Linguistic distance

Last updated

Linguistic distance is the measure of how different one language (or dialect) is from another. [1] [2] Although they lack a uniform approach to quantifying linguistic distance between languages, linguists apply the concept to a variety of linguistic contexts, such as second-language acquisition, historical linguistics, language-based conflicts, and the effects of language differences on trade. [3] [4] [5] [6] [7] [8] [9]

Contents

Measures

Lexicostatistics

The proposed measures used for linguistic distance reflect varying understandings of the term itself. One approach is based on mutual intelligibility, i.e. the ability of speakers of one language to understand the other language. With this, the higher the linguistic distance, the lower is the level of mutual intelligibility. [10]

Because cognate words play an important role in mutual intelligibility between languages, these figure prominently in such analyses. The higher the percentage of cognate (as opposed to non-cognate) words in the two languages with respect to one another, the lower is their linguistic distance. Also, the greater the degree of grammatical relatedness (i.e. the cognates mean roughly similar things) and lexical relatedness (i.e. the cognates are easily discernible as related words), the lower is the linguistic distance. [10] As an example of this, the Hindustani word pānch is grammatically identical and lexically similar (but non-identical) to its cognate Punjabi and Persian word panj as well as to the lexically dissimilar but still grammatically identical Greek pent- [11] and English five. As another example, the English dish and German tisch 'table' are lexically (phonologically) similar but grammatically (semantically) dissimilar. Cognates in related languages can even be identical in form, but semantically distinct, such as caldo and largo, which mean respectively 'hot' and 'wide' in Italian but 'broth, soup' and 'long' in Spanish. Using a statistical approach (called lexicostatistics) by comparing each language's mass of words, distances can be calculated between them. In technical terms, what is calculated is the Levenshtein distance. [10] Based on this, one study compared both Afrikaans and West Frisian with Dutch to see which was closer to Dutch. It determined that the Dutch and Afrikaans (mutual distance of 20.9%) were considerably closer than Dutch and West Frisian (mutual distance of 34.2%). [10]

However, lexicostatistical methods, which are based on retentions from a common proto-language – and not innovations – are problematic due to a number of reasons, so some linguists argue they cannot be relied upon during the tracing of a phylogenetic tree (for example, highest retention rates can sometimes be found in the opposite, peripheral ends of a language family). [12] Unusual innovativeness or conservativeness of a language can distort linguistic distance and the assumed separation date, examples being Romani language and East Baltic languages respectively. [12] On the one hand, continued adjacency of closely related languages after their separation can make some loanwords 'invisible' (indistinguishable from cognates, see etymological nativization), therefore, from lexicostatistical point of view these languages appear less distant then they actually are (examples being Finnic and Saami languages). [12] On the other hand, strong foreign influence of languages spreading far from their homeland can make them share fewer inherited words than they ought to (examples being Hungarian and Samoyedic languages in the East Uralic branch). [12]

Other internal aspects

Besides cognates, other aspects that are often measured are similarities of syntax and written forms. [13]

To overcome the aforementioned problems of the lexicostatistical methods, Donald Ringe, Tandy Warnow and Luay Nakhleh developed a complex phylogenetical method relying on phonological and morphological innovations in 2000s. [12]

Language learning

A 2005 paper by economists Barry Chiswick and Paul Miller attempted to put forth a metric for linguistic distances that was based on empirical observations of how rapidly speakers of a given language gained proficiency in another one when immersed in a society that overwhelmingly communicated in the latter language.

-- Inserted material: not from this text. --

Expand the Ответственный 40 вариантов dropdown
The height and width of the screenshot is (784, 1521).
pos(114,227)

In this study, the speed of English language acquisition was studied for immigrants of various linguistic backgrounds in the United States and Canada.[ vague ] [13]

See also

Related Research Articles

<span class="mw-page-title-main">Comparative method</span> Technique for studying the historical development of languages, based on language comparison

In linguistics, the comparative method is a technique for studying the development of languages by performing a feature-by-feature comparison of two or more languages with common descent from a shared ancestor and then extrapolating backwards to infer the properties of that ancestor. The comparative method may be contrasted with the method of internal reconstruction in which the internal development of a single language is inferred by the analysis of features within that language. Ordinarily, both methods are used together to reconstruct prehistoric phases of languages; to fill in gaps in the historical record of a language; to discover the development of phonological, morphological and other linguistic systems and to confirm or to refute hypothesised relationships between languages.

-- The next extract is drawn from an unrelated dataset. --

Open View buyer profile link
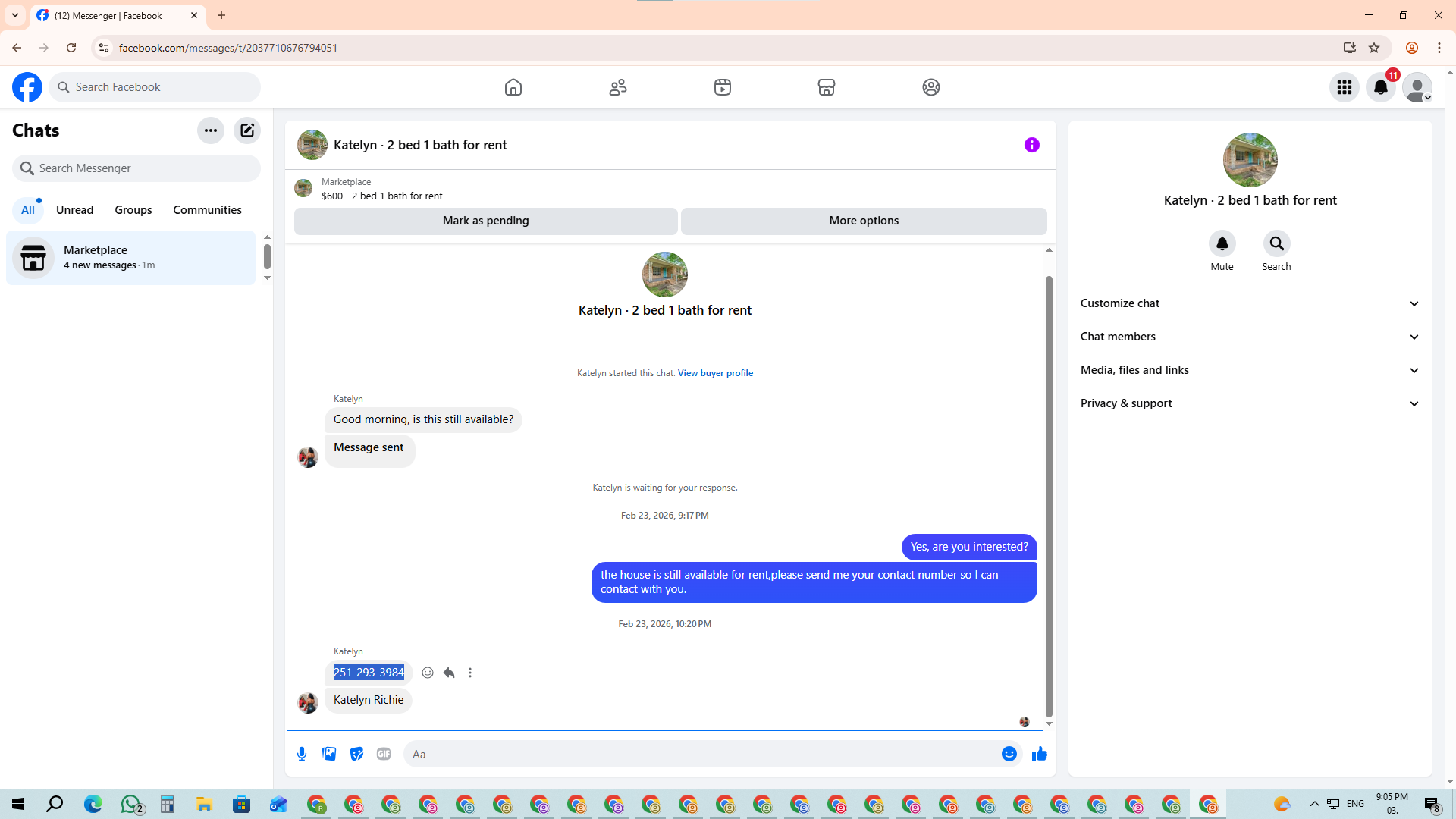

The term dialect can refer to either of two distinctly different types of linguistic phenomena:

Lexicology is the branch of linguistics that analyzes the lexicon of a specific language. A word is the smallest meaningful unit of a language that can stand on its own, and is made up of small components called morphemes and even smaller elements known as phonemes, or distinguishing sounds. Lexicology examines every feature of a word – including formation, spelling, origin, usage, and definition.

<span class="mw-page-title-main">Ural-Altaic languages</span> Former language family proposal

Ural-Altaic, Uralo-Altaic or Uraltaic is a linguistic convergence zone and former language-family proposal uniting the Uralic and the Altaic languages. It is generally now agreed that even the Altaic languages do not share a common descent: the similarities among Turkic, Mongolic and Tungusic are better explained by diffusion and borrowing. Just as Altaic, internal structure of the Uralic family also has been debated since the family was first proposed. Doubts about the validity of most or all of the proposed higher-order Uralic branchings are becoming more common. The term continues to be used for the central Eurasian typological, grammatical and lexical convergence zone.

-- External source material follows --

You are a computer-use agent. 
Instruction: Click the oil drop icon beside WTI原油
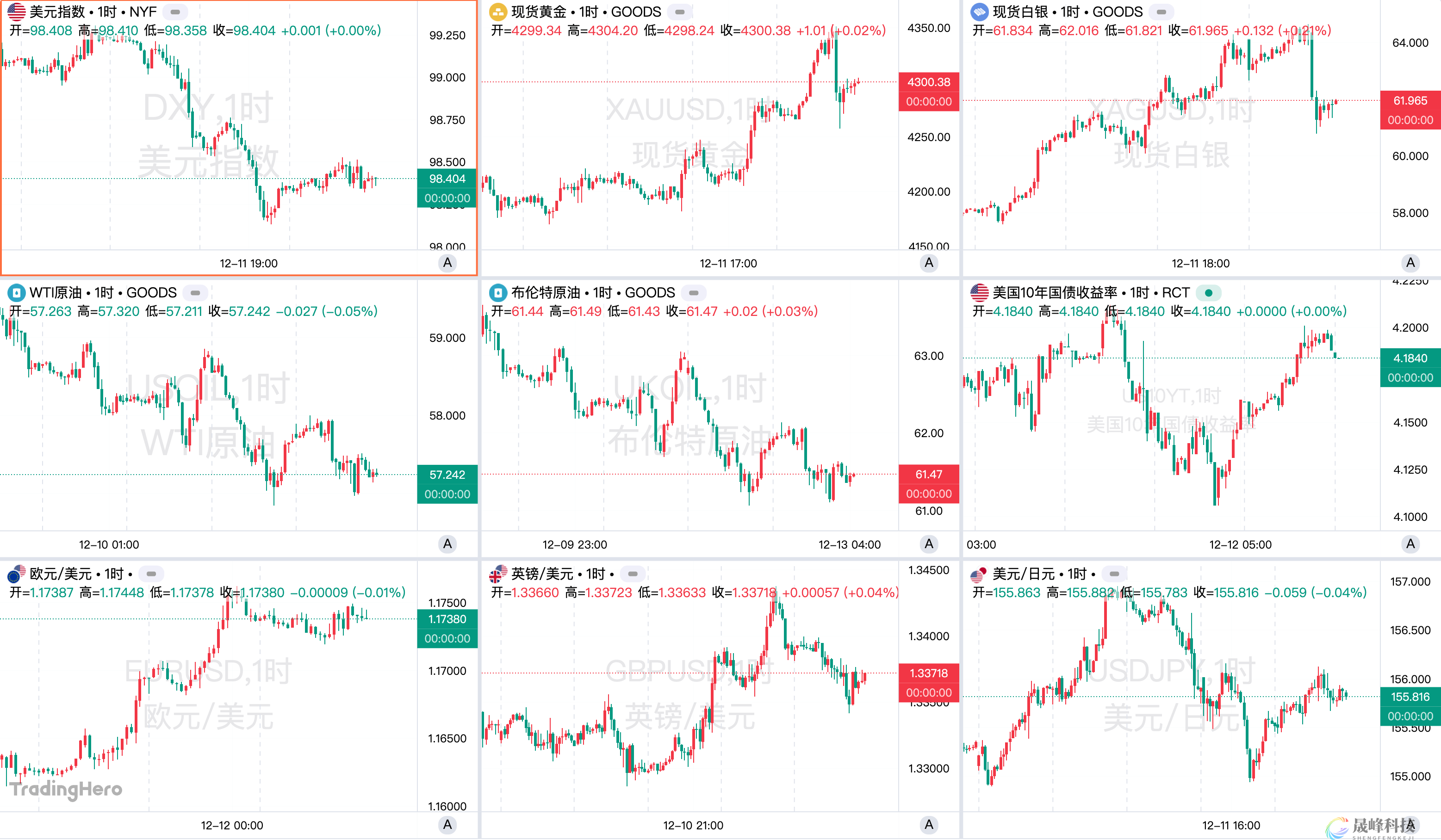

<span class="mw-page-title-main">Creole language</span> Stable natural languages that have developed from a pidgin

A creole language, or simply creole, is a stable natural language that develops from the process of different languages simplifying and mixing into a new form, and then that form expanding and elaborating into a full-fledged language with native speakers, all within a fairly brief period of time. While the concept is similar to that of a mixed or hybrid language, creoles are often characterized by a tendency to systematize their inherited grammar. Like any language, creoles are characterized by a consistent system of grammar, possess large stable vocabularies, and are acquired by children as their native language. These three features distinguish a creole language from a pidgin. Creolistics, or creology, is the study of creole languages and, as such, is a subfield of linguistics. Someone who engages in this study is called a creolist.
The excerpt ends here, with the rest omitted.